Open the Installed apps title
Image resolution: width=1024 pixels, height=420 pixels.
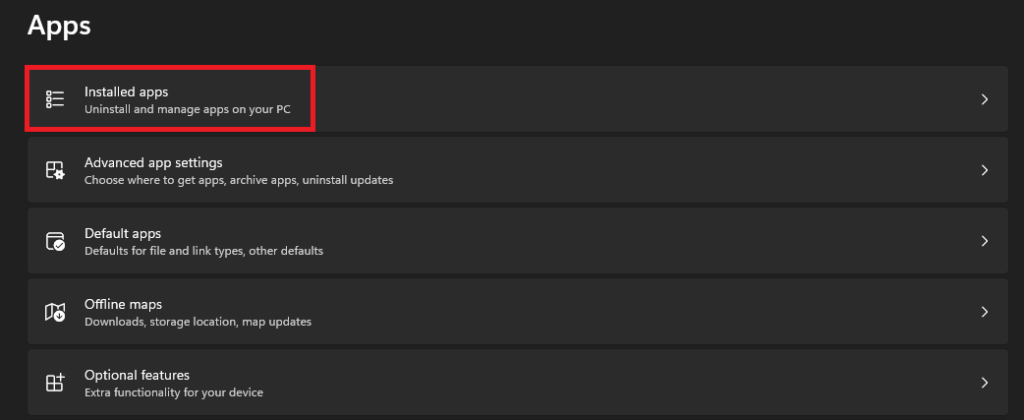126,91
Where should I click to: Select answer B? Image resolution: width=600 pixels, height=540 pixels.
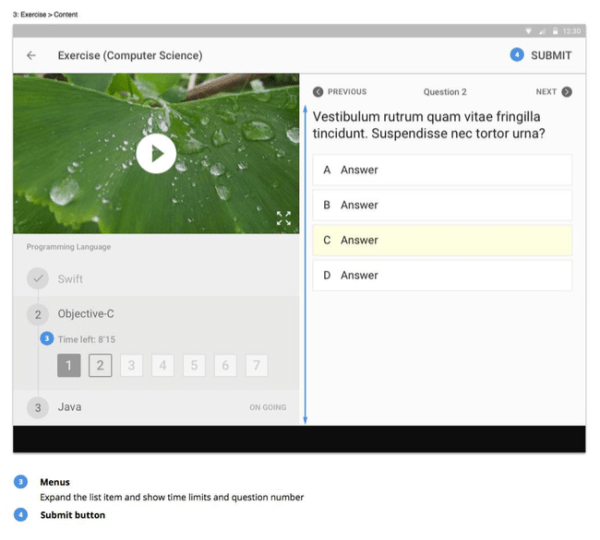[x=442, y=205]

> Aim of the exercise
Make an exact printout of the listing above, omitting the images.

> Exercise response
Open the Installed apps title
Image resolution: width=1024 pixels, height=420 pixels.
126,91
Where should I click to: Select answer B? Image resolution: width=600 pixels, height=540 pixels.
[x=442, y=205]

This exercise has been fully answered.